▶ _Task to carry out_
Give back, word for word, only the lines from the one containing "Click the filter grid layout icon" to the end of the listing below.

▶ _Available records_

::::::

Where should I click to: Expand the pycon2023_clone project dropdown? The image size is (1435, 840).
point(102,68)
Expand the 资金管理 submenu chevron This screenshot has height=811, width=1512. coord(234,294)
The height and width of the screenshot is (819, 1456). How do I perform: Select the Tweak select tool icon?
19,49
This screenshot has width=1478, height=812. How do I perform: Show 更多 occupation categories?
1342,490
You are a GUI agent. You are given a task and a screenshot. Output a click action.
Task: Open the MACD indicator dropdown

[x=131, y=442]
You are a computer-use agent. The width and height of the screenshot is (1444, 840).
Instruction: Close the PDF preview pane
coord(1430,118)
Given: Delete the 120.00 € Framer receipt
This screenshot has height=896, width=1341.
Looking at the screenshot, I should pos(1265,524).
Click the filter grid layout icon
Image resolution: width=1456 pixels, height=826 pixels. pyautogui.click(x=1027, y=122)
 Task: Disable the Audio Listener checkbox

::::::

▶ _Exercise response_
Click the filter grid layout icon
Image resolution: width=1456 pixels, height=826 pixels. pyautogui.click(x=1027, y=122)
 Task: Disable the Audio Listener checkbox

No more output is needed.